Call Quality/Battery Life
Most Verizon phones we test are fantastic when it comes to calling, though the Xperia Play was just great. Calls were highly audible and we never had a dropped signal. However, we did notice some slight background hiss. It wasn't huge, and most users won't even notice it or care.

Then there was battery life. The 1500mAh battery pack claims 6 hours of talk time and 5 hours of gaming, which we found to be closer to 4 and 3 on our Sony Ericsson Xperia Play review unit. Continuous gaming will yield a decent battery life, though the device gets hot and will need a charge if you spend your entire mornings at the office entrenched in Madden. Overall, the Play gave us a good battery performance, though it wasn't in Samsung Infuse or Nexus S territory.

The Xperia Play's 5-megapixel camera with flash and peculiar 800x480 video capture was just okay. Nothing special at all in this department. It was obvious that Sony Ericsson threw all of its eggs into the phone's gaming capabilities and lost sight of its camera. Images were noisy and low light sensitivity was poor. Yes, a typical phone performance. Videos were really nothing to write home about either. The good news was that the phones controls were generous, though there was no touch focus and once the video record button was tapped, there was no turning back—controls like the video light could not be accessed. Gamers won't mind a crappy camera anyway.

Sony Ericsson Xperia Play – infoSync Diagnosis
Another niche phone review comes to an end, and for the first time, this is the first device to score serious merit within the InfoSync labs. Not only did the Xperia Play offer the latest Android 2.3 Gingerbread right out of the box, but it proved to be one of the fastest, most equipped phones on the market.

And its secret behind the slider phone snap action will make gamers very happy. Although we're limited to the Xperia Play store and library, any diehard gamer would hope that Android Market games will soon be released that take advantage of the phone's controls.

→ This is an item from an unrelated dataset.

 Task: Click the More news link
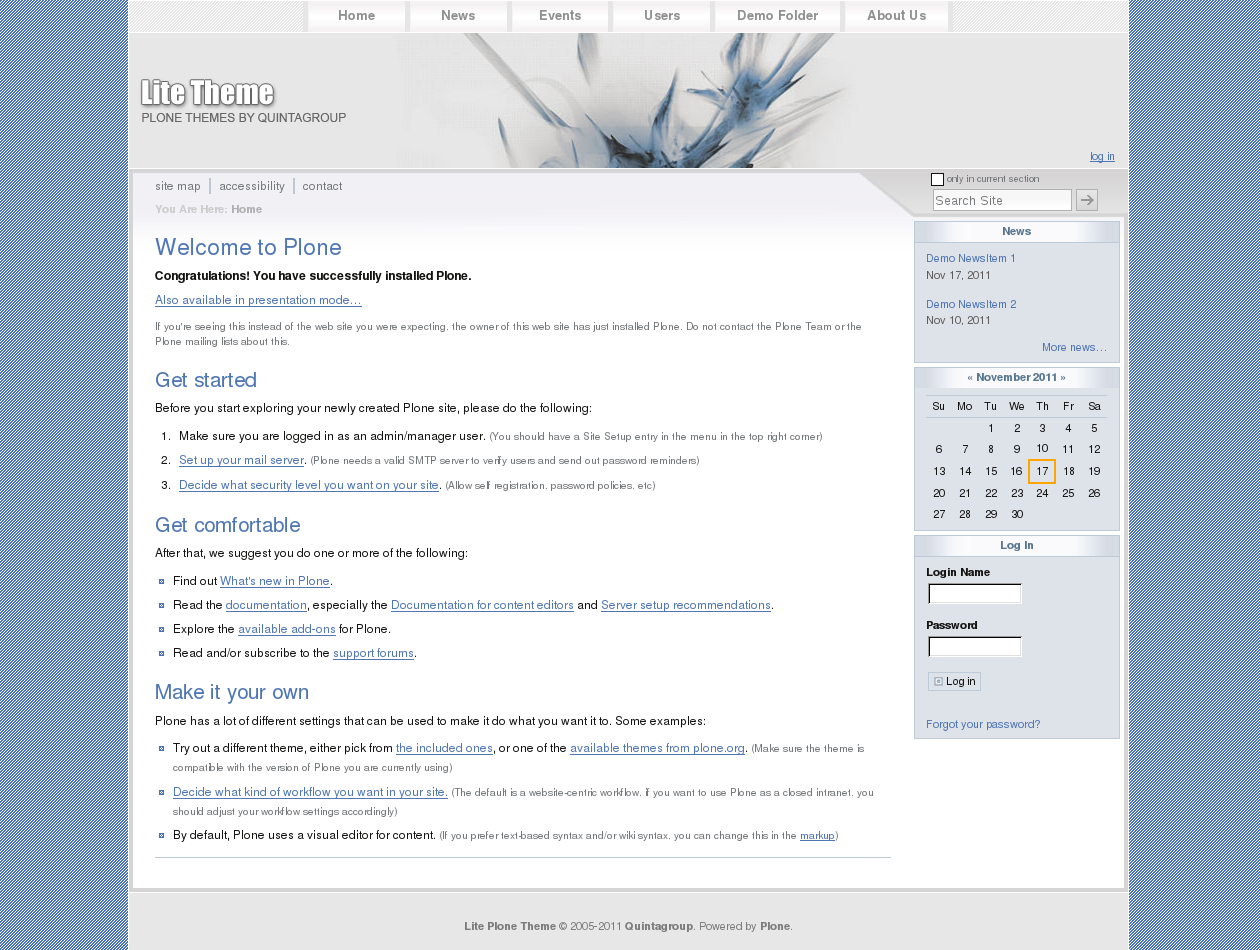(1074, 348)
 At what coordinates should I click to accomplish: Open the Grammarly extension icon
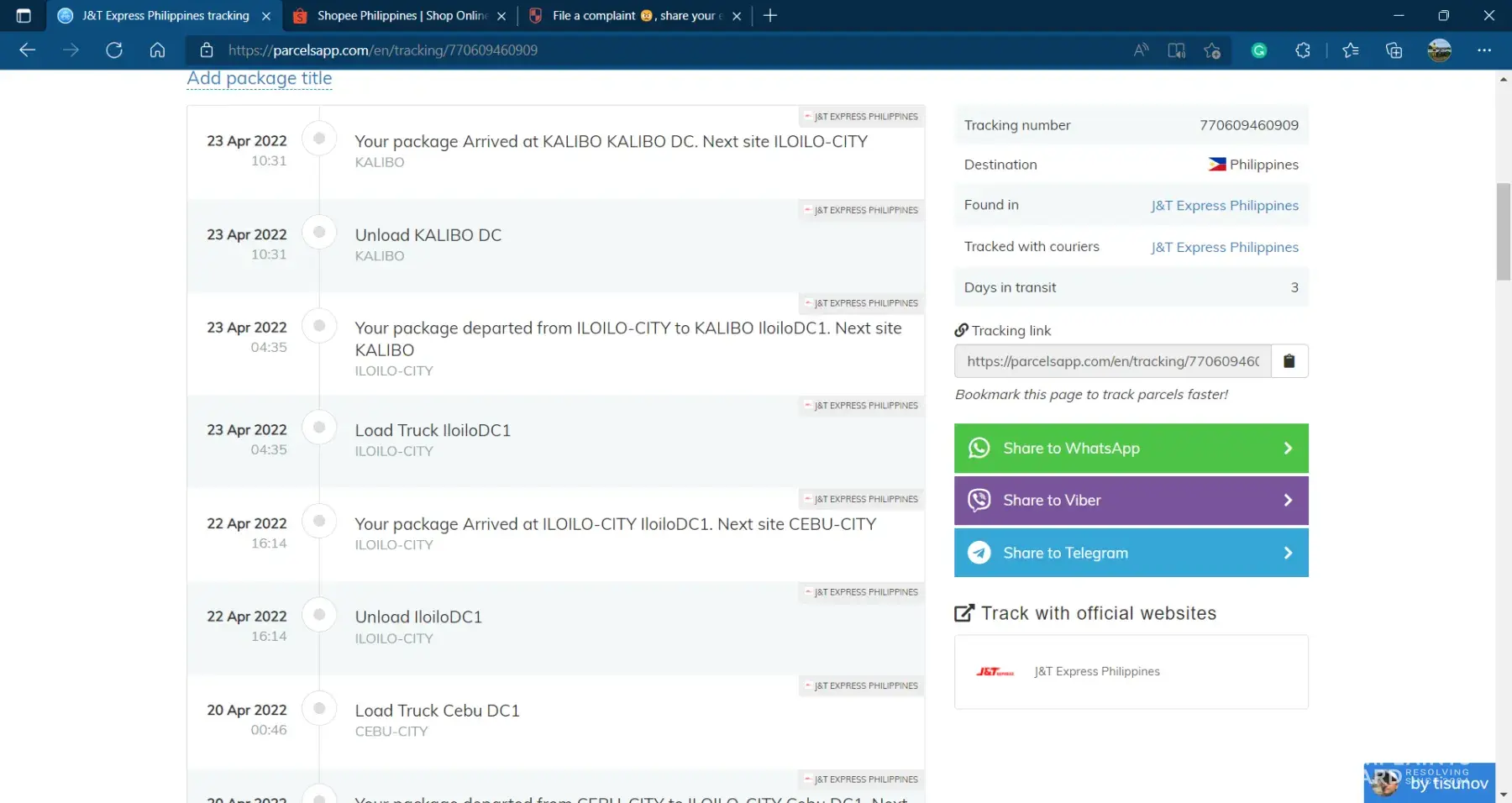1258,50
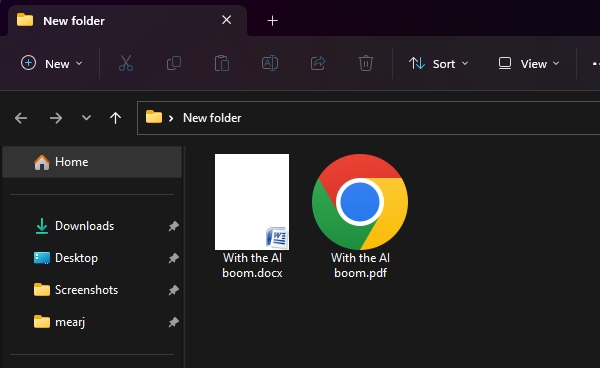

Though the Sony Ericsson Xperia Play may not have the best camera and its battery life could use a minor boost, we like this phone for its originality. Once the gaming library has been expanded and Mario Bros. can be played on this thing, sales should increase. But we have to hand it to Sony Ericsson for cranking out something fresh, for the Xperia Play is certainly a phone we'd consider owning.